Pour tes erreurs. Pour tes coups de gueule. Pour tes décisions impulsives. Pour ton impatience. Pour les quelques gros complexes que tu m'as refilés. Pour les blessures dont, sans le vouloir, tu es responsable.

Je vais faire avec. Je fais avec. Je suis moi, mais je te ressemble, et je crois que c'est une belle chose. Avant de mettre au monde mes deux enfants, j'étais sûre de faire mieux. Tout le monde le pense. "On sera de meilleurs parents, ça a l'air si simple vu de l'extérieur". Aujourd'hui, j'espère juste que je ferais aussi bien que toi. Différemment, mais aussi bien.

Après tout, je ne suis pas si mal, il faut le reconnaître.

Demain, tu vas venir passer la nuit à la maison pour m'aider. A ranger, à éduquer, à soigner, à reconstruire. J'espère que j'aurais le cran de te demander ce câlin dont j'ai tellement besoin parce que, dans l'histoire, mère ou pas, je reste ta fille, une petite fille qui aura toujours besoin d'être consolée. On ne quitte jamais vraiment l'enfance, maman, et à l'heure où la solitude est un élément central de ma vie, je le découvre à mes dépends.

Et si j'y arrive, à être seule, c'est surtout grâce à toi.

Merci, maman. Merci d'être toi. Aussi imparfaite que merveilleuse.

J'ai de la chance d'être ta fille. Aussi imparfaite que sensationnelle.
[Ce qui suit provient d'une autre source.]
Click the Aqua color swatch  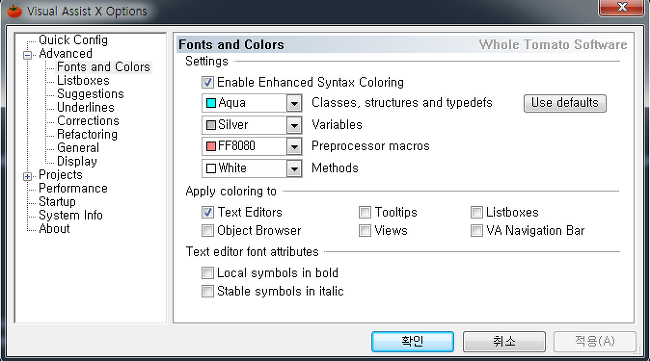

Je t'aime. Je te le dis jamais. C'est con. Mais c'est sans doute parce que dire à quelqu'un qu'on l'aime, c'est prendre le risque d'être rejetée La vie ne m'a pas beaucoup détrompée à ce sujet, mais je ne perds pas espoir. Tu l'as eu tant d'années.

A demain, maman.

Je t'embrasse, pour tous ces baisers que j'ai refusés enfant. Sache que je garde le souvenir de chacun d'eux.